*Task statement*: Continue the piece about Jim Flaherty's death and the toll of political life, picking up right after its final sentence.

*Extract provided*:
★ ★ ★ ★

Political life can take its toll, as Jim Flaherty's tragic death underscores. All the meetings, travel, stress, files, speeches and other demands – to say nothing of being in the public limelight as a finance minister – chip away at a person's health, unless he or she is very careful indeed.
To those who saw Mr. Flaherty up close in recent months, he looked thoroughly worn out. He had been suffering from a skin disease that required heavy doses of medication. It appears to have been a heart attack that killed him, but the ailment almost certainly put stress on his body and stamina.
His face looked puffy and tired. When he announced his resignation last month, friends and family must have been heartened that he could finally rest, put the severe pressures of being a cabinet minister behind him and take his time choosing what to do with the rest of his working life.
It all seemed so sensible – after all those years in public life, a well-earned period of relative repose, time with his wife and three children, then something interesting, presumably in finance or law. But now he has been cut down, leaving a grieving family, many friends and a future blunted.
Canadians love to rattle on about their politicians, a crowd of pocket-liners, loafers and second-raters. There are some of those, to be sure, but there are also people who pour themselves into the work and discover that there simply aren't enough hours in the day to attend to all the demands of the job. If a minister isn't careful, the demands can run them ragged.

★ ★ ★ ★

*Extracted information*:
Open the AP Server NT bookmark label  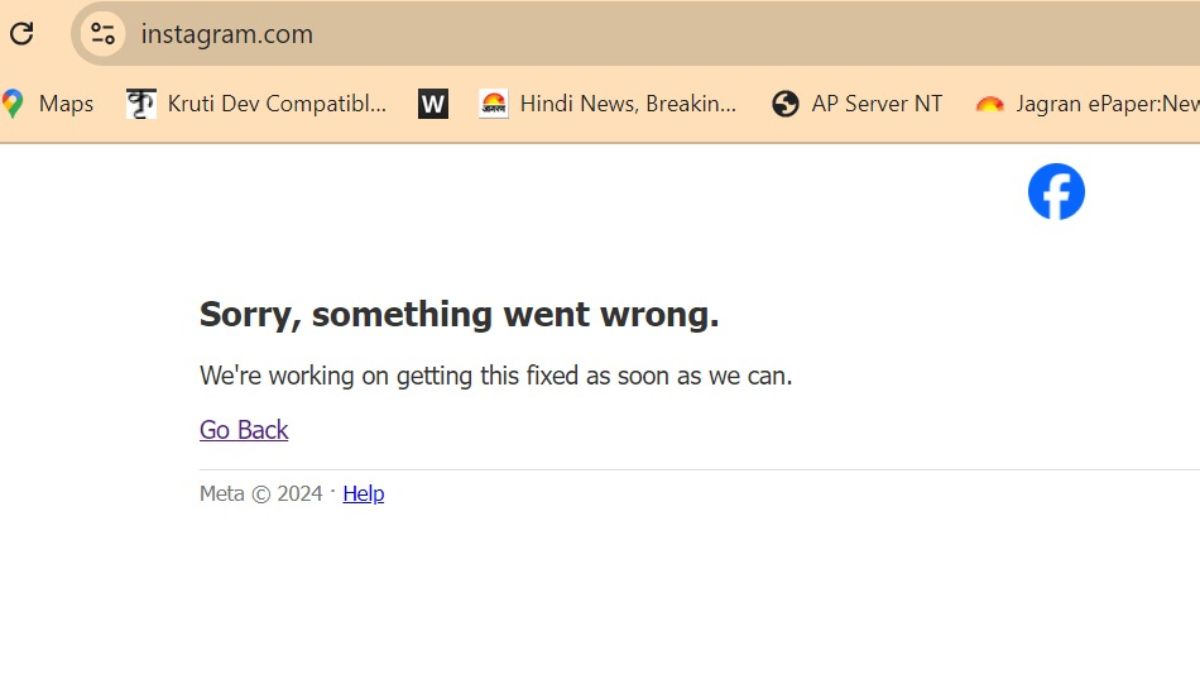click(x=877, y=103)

★ ★ ★ ★

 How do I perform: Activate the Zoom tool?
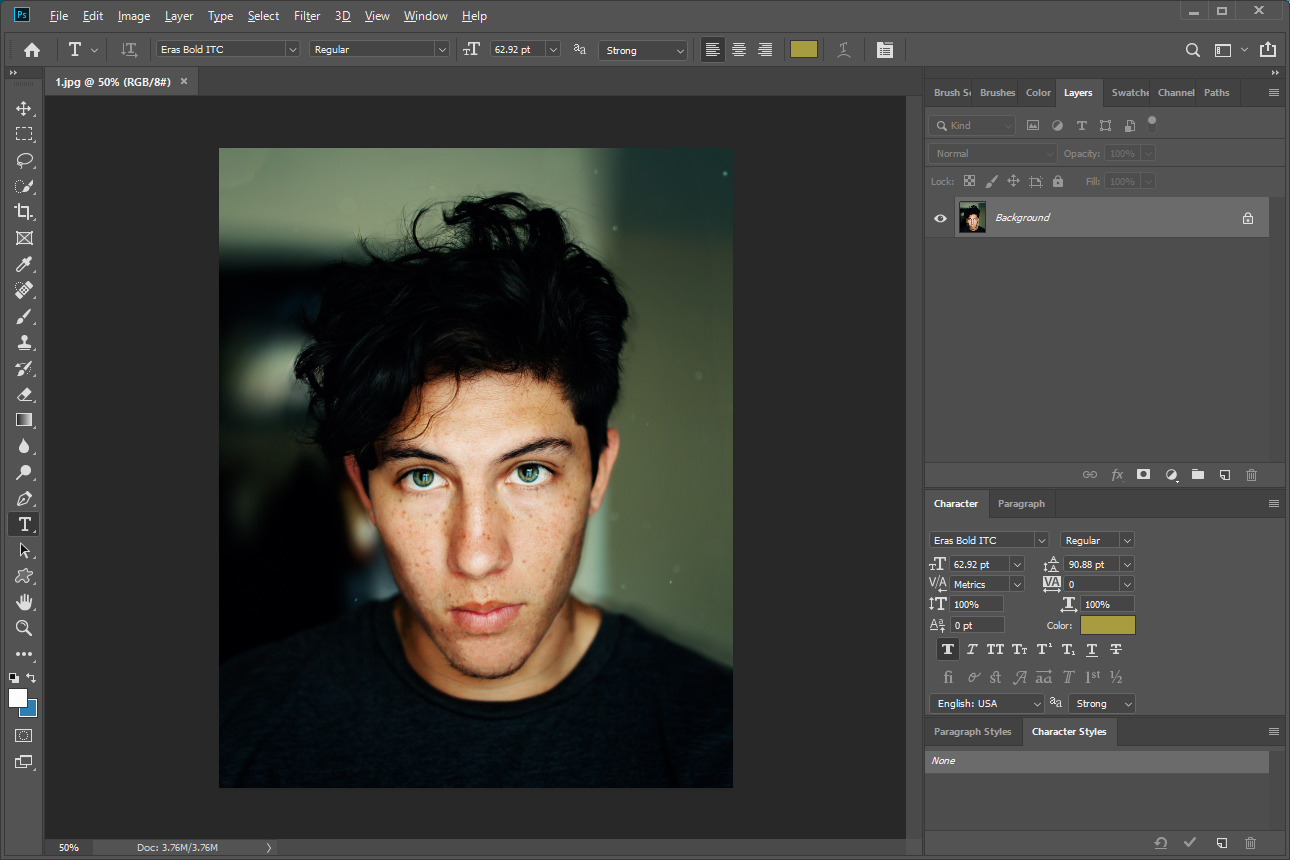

★ ★ ★ ★

*Task response*:
Mr. Flaherty is not the first, and he will not be the last, for whom the work load discernibly and adversely affected his health. It takes discipline to eat sensibly, drink moderately and get a lot of exercise while in high office.
Prime ministers Pierre Trudeau, Jean Chrétien and Brian Mulroney were "Exhibit A" examples of staying in shape. Mr. Mulroney stopped drinking before becoming prime minister and hasn't had a drop of liquor since. Stephen Harper, by contrast, has put on weight since becoming prime minister, the gain shielded from public view to some extent by careful tailoring.
These days, the holders of very high office, such as finance ministers, have more international travel demands upon them than their predecessors several or more decades ago. There is now a more intensive network of international financial and economic institutions than before, which means someone like Mr. Flaherty is overseas and back all the time. As anyone who regularly flies long distances knows, these trips are tiring. Even when you return home, there's jet lag to sleep off – except that there is a large pile of work waiting for a finance minister the moment he or she steps off the plane.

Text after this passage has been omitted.